Task to complete:
Whenever a line in the records below holds the string "handle", copy it out.

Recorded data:
# # # # # # #
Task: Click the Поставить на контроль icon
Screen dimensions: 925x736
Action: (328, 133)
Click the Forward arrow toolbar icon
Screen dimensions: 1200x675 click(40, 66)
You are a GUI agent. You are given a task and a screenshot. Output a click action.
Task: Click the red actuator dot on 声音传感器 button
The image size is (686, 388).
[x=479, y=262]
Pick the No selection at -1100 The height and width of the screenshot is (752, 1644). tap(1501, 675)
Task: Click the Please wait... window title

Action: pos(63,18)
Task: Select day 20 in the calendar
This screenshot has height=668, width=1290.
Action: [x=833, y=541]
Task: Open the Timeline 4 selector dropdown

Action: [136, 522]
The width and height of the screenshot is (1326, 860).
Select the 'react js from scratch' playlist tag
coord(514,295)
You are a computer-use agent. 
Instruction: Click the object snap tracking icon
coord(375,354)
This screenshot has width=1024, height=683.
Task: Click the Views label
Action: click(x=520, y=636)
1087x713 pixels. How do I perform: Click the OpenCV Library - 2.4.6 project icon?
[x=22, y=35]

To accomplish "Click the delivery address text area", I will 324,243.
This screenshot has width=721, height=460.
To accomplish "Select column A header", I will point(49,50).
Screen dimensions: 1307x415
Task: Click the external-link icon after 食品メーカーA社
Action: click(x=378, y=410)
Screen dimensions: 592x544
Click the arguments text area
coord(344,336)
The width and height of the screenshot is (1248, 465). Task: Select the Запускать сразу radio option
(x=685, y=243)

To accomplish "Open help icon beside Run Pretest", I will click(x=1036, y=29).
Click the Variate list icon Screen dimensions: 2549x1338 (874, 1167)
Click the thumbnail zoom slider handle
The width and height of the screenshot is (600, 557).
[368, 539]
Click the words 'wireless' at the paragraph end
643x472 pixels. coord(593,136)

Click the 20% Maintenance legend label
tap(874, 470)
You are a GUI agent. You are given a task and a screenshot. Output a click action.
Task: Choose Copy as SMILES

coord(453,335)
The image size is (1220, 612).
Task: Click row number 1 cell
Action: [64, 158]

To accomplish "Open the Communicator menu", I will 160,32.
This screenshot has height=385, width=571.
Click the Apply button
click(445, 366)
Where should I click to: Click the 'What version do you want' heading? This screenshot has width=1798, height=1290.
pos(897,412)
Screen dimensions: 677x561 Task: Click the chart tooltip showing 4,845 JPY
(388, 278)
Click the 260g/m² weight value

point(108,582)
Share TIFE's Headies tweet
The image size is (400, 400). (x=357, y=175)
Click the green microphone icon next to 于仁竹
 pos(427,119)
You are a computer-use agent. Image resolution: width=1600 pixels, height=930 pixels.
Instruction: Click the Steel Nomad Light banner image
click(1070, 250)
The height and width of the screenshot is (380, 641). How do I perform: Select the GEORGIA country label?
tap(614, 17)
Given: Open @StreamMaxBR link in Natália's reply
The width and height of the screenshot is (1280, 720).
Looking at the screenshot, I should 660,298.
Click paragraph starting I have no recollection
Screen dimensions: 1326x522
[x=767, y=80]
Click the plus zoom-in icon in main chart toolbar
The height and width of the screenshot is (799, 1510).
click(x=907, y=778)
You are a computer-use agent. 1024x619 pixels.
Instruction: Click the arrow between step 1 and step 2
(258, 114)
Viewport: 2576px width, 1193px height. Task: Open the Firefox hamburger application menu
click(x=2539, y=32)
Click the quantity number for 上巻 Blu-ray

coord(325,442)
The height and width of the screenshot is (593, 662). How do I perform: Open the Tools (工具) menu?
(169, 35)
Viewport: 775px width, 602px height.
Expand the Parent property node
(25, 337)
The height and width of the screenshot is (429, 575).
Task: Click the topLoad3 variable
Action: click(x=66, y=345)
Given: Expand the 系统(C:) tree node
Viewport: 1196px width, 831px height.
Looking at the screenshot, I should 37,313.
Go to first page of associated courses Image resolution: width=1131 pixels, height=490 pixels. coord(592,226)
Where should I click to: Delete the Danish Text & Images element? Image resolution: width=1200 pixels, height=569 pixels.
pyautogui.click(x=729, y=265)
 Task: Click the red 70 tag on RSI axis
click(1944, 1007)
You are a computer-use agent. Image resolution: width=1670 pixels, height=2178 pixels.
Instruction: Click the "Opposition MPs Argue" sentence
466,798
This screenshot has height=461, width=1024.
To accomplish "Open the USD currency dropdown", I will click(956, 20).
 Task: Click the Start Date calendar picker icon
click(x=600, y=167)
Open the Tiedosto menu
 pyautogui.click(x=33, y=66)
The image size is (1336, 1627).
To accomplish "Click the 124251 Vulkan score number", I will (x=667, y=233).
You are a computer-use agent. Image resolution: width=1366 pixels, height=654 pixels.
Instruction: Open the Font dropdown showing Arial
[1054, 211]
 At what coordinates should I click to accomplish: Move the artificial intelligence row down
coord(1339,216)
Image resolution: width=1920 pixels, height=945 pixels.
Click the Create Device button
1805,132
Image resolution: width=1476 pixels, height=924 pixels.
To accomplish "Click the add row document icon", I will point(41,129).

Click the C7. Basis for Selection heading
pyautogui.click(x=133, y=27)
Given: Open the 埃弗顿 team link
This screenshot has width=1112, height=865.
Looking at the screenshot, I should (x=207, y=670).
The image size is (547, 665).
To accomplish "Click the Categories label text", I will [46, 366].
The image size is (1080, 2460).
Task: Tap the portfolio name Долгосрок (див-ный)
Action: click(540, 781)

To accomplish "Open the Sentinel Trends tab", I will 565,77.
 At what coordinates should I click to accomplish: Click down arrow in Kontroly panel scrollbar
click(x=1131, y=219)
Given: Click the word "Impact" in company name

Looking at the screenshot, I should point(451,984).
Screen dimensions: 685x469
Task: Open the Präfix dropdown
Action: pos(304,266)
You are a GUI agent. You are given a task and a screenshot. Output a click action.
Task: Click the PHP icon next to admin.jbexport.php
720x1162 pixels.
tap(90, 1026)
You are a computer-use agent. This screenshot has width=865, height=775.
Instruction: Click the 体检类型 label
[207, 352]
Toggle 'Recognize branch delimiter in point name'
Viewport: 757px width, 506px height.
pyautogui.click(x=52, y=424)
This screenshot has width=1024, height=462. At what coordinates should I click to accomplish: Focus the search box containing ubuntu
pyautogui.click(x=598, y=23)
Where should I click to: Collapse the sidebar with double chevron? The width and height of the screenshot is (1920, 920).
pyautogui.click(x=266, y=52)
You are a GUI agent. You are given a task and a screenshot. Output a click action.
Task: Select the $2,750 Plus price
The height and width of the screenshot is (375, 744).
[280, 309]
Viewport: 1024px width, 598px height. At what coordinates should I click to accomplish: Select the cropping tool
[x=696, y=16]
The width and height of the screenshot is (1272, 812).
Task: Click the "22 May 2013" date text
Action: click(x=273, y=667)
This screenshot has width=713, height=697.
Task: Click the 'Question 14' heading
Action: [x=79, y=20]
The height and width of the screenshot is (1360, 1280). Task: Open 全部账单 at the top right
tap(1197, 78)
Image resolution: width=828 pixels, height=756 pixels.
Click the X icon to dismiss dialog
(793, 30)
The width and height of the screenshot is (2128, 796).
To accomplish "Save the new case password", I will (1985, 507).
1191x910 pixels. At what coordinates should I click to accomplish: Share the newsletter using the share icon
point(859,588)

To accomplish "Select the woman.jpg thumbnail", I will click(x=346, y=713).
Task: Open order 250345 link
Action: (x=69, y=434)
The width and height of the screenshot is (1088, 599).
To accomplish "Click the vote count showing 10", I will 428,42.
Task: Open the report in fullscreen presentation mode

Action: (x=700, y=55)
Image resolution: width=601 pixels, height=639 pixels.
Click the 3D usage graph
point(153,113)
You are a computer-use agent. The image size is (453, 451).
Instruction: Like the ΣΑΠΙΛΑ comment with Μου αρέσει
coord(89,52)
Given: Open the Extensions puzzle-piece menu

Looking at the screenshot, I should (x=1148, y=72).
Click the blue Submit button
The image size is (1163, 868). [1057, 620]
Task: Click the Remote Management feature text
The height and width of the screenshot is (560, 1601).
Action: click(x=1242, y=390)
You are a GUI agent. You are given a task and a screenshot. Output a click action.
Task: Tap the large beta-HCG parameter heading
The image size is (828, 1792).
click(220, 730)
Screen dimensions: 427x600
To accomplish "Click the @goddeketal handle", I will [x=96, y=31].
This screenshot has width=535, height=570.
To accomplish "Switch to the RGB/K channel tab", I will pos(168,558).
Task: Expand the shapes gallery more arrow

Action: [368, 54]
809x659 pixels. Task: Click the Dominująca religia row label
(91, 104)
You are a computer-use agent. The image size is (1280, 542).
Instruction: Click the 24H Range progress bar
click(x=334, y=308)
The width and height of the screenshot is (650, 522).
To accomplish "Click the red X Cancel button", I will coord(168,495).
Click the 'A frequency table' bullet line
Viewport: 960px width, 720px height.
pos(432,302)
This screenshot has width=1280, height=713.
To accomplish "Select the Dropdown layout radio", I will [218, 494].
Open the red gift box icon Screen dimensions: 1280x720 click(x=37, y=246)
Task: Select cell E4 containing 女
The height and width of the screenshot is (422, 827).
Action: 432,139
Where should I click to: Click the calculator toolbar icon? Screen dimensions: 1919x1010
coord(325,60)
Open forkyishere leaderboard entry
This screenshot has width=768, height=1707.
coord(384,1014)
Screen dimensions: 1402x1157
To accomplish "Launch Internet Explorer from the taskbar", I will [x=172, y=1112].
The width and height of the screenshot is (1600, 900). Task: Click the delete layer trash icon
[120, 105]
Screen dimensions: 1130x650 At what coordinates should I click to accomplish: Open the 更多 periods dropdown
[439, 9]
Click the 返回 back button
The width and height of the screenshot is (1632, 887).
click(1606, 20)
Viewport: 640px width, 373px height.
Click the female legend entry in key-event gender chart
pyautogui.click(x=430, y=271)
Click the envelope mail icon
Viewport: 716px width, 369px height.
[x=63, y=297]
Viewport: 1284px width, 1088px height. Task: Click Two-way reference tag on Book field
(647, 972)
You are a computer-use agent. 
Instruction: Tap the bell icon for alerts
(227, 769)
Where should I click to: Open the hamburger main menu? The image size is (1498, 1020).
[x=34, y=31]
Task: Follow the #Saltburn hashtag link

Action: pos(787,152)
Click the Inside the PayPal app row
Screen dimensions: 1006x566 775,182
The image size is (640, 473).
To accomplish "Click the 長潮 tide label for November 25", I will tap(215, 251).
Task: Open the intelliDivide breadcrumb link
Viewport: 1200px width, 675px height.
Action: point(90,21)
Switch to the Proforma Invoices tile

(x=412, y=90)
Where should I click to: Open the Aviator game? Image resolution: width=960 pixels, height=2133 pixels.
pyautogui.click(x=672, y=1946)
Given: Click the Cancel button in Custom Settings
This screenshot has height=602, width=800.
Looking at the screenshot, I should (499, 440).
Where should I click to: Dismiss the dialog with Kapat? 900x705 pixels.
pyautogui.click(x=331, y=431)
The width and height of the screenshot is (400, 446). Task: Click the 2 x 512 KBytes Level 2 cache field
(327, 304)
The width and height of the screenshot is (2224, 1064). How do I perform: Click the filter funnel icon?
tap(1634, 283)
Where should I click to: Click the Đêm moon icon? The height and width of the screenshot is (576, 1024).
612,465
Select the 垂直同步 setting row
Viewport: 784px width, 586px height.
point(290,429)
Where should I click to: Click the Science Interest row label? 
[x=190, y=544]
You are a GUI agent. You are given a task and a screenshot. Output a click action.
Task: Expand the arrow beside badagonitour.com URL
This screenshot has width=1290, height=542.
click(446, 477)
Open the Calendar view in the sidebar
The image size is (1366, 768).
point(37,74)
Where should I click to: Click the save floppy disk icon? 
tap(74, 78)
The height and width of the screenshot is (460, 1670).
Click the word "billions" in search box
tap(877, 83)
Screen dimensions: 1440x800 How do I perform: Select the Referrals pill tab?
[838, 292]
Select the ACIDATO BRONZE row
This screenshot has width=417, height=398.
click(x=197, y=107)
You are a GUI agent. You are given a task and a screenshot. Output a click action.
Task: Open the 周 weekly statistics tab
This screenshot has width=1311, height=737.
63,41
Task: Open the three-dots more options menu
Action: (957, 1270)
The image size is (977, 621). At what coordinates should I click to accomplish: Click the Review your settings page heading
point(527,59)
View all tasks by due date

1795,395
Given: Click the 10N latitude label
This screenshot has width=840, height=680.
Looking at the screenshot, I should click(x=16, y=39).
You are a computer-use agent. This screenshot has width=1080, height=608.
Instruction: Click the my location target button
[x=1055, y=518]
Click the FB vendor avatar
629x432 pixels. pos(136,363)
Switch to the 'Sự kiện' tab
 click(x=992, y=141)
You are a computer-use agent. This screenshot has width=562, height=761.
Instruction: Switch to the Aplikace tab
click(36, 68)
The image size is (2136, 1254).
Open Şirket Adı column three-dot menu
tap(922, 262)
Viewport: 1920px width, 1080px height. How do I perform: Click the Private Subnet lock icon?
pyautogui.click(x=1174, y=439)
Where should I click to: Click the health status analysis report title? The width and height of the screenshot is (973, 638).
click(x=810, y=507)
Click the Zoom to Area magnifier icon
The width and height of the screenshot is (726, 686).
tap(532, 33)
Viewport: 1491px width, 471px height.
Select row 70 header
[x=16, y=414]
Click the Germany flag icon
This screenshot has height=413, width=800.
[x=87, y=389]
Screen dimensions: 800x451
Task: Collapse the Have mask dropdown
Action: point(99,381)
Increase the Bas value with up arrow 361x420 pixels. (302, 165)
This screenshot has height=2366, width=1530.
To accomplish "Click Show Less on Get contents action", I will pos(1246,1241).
# # # # # # #
Exercise result:
Click the thumbnail zoom slider handle
To accomplish "Click the @goddeketal handle", I will [x=96, y=31].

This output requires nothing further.